Se pensar na morte como opção é difícil porque também temos que pensar na vida como uma opção, e no que devemos fazer com toda uma existência sem sentido, naturalmente a explicação fácil nos conforta. Walmor, eu leria, estava deprimido. Isolado há anos em um sítio, reclamava das limitações físicas da velhice. A pior delas, a dificuldade para ler - uma de suas últimas paixões - teria sido a gota d'água. Então era isso: Walmor Chagas se matara com um tiro de revólver calibre 38 na cabeça porque estava cego. E ainda dava para subtrair uma mensagem edificante de seu ato final: é mesmo terrível não poder ler, e viva a literatura.

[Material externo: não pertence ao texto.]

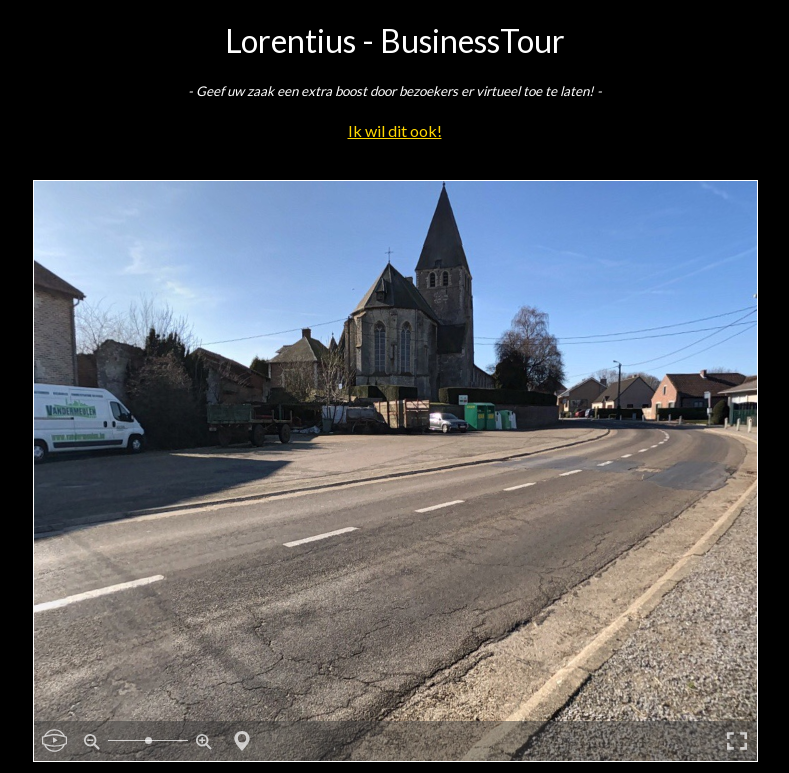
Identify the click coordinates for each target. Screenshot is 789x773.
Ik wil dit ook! (395, 130)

Mas não era possível ignorar que havia, já em 2005, um homem indignado com a mediocridade reinante, um homem que não estava cego e tinha sete anos a menos que os 82 com que se mataria. Como já deve ter ficado claro, eu resistia em pensar que pessoas admiráveis só se mataram por uma contingência física ou um desequilíbrio químico no cérebro. Só que, ao rejeitar a justificativa da depressão para os suicídios, eu acabava caindo numa outra tentativa de "explicar a morte": eram pessoas geniais, e com uma consciência exacerbada, que queriam mas não conseguiam mudar o mundo. 

No fundo, tratava-se apenas de uma hipótese formulada por um serzinho egoísta, ávido por justificar as inquietações de sua própria existência... Pelo menos o suicídio está deixando de ser tabu, e estamos falando e pensando nele ele aqui, agora.